Venom 2 and Infinite are part of an action genre glut that lasts all through October. Denis Villeneuve’s sci-fi epic Dune launches a week later, on Oct. 1, followed by the James Bond installment No Time to Die on Oct. 8. While technically a horror film, Halloween Kills also is considered part action, while the title of Ridley Scott’s historical drama, The Last Duel, starring Matt Damon, Adam Driver, Jodie Comer and Ben Affleck, says it all. Both of those male-skewing titles unfurl on the big screen Oct. 15.
“The long-reaching impact of the pandemic on the release calendar is now resulting in a traffic jam on the box office superhighway,” says Comscore analyst Paul Dergarabedian. “It’s a bevy of riches, I guess.”
Tentpole anchors in the fall and early winter include No Time to Die and Top Gun: Maverick closer to Thanksgiving.
Adds a studio executive, who predicts more changes due to the pileup: “We’re squeezing two years into one. The fall is really scary. There is no oxygen. You normally wouldn’t have so many action films all at once, even if some cross over to other audiences.”
With the next Oscar season nearly upon Hollywood, the specialty side of the business also is anxious, considering that it’s unclear whether the Cannes Film Festival — a launching pad of sorts for the fall awards season — will take place this summer.
A hint of a U.S. box office revival arrived in late March with the release of Warner Bros. and Legendary’s Godzilla vs. Kong, which has grossed more than $80 million domestically and nearly $400 million worldwide. The next big test will be Memorial Day, when Cruella and A Quiet Place Part II both debut.
It’s common for weekends in the summer — when kids, high schoolers and college students are out of school — to bring a big new release every weekend. The fall months are different, at least until the year-end holidays, when the marketplace can support multiple offerings. While California theaters are expected to be operating at 100 percent by mid-June, New York City cinemas so far are capped at 33 percent. June titles include Vivo and Spirit Untamed, which open opposite each other June 4, followed by Peter Rabbit 2: The Runaway on June 18. Space Jam 2 opens against Cinderella on July 16, followed by Hotel Transylvania: Transformania on July 23 and Jungle Cruise on July 30.
The summer’s biggest all-audience tentpoles include Fast & Furious installment F9 on June 25 and Black Widow on July 9.

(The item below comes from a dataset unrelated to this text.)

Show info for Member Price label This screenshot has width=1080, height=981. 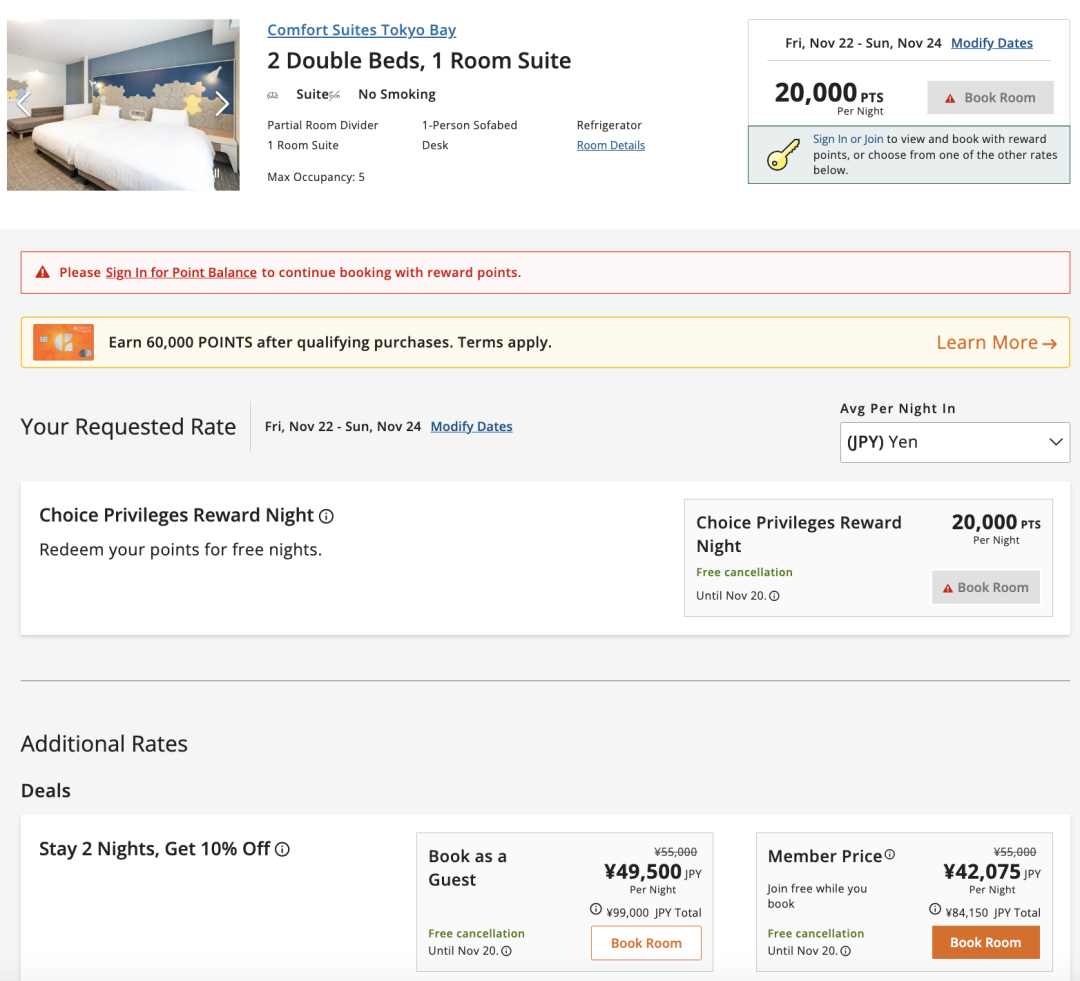pyautogui.click(x=890, y=855)
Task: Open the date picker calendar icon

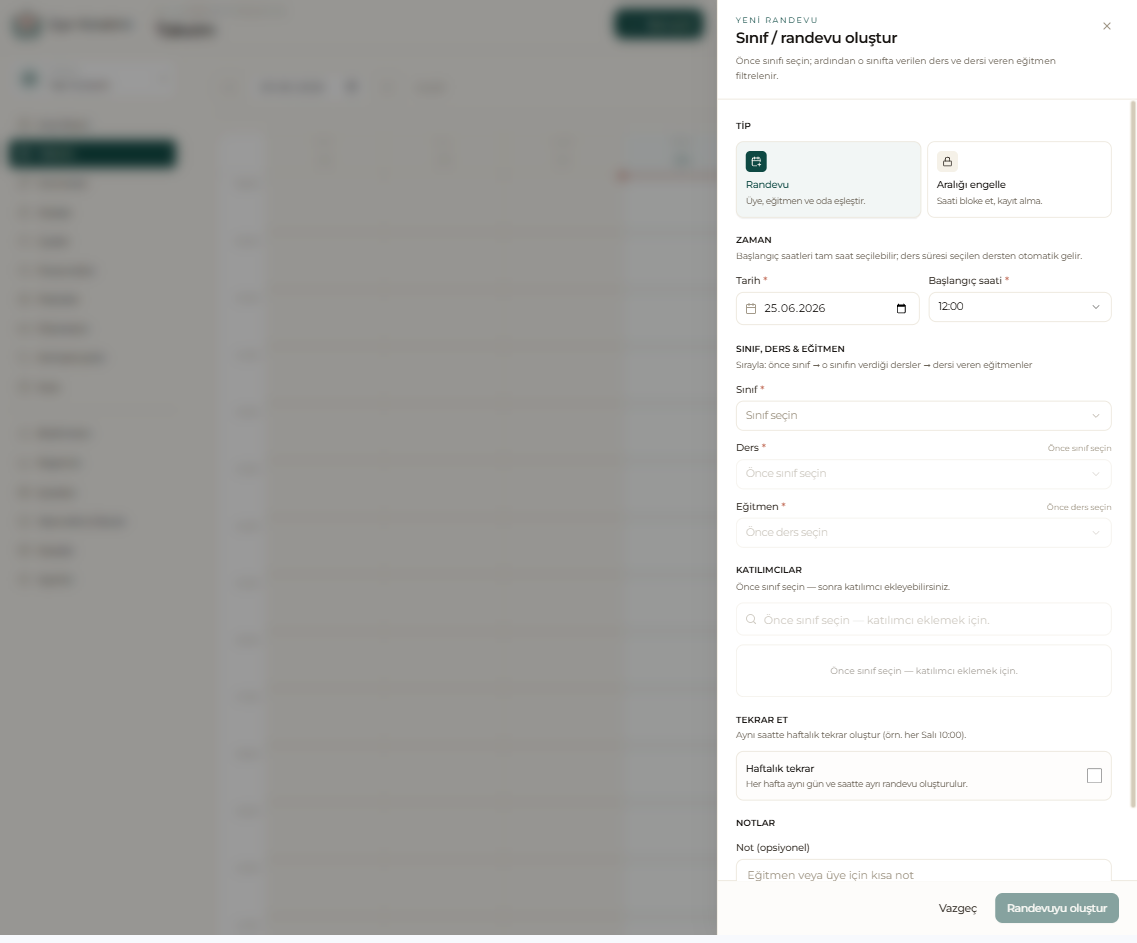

“For the most part, things are decently spaced out. I’m not worried about cannibalization. There is pent-up demand,” says Wall Street analyst Eric Handler of MKM Partners. “This entire year is about recovery. Every new film gives us new data. It’s just going to take time.”
Analyst Shawn Robbins of BoxOffice Pro agrees, particularly on the summer season.
“There is fair reason to be cautious and not overcrowd the market too fast, and the summer will still likely be below normal levels as the transition period extends throughout 2021,” Robbins notes. “That said, true recovery cannot progress further until fresh content is out there on a more regular basis. That recovery is going to have families at the heart of it, spreading organic word of mouth about the fact that theaters are back in business and studios are putting out crowd-pleasing, mainstream movies again. The demand is there, and it’s only increasing as time goes on and pandemic fatigue heightens.”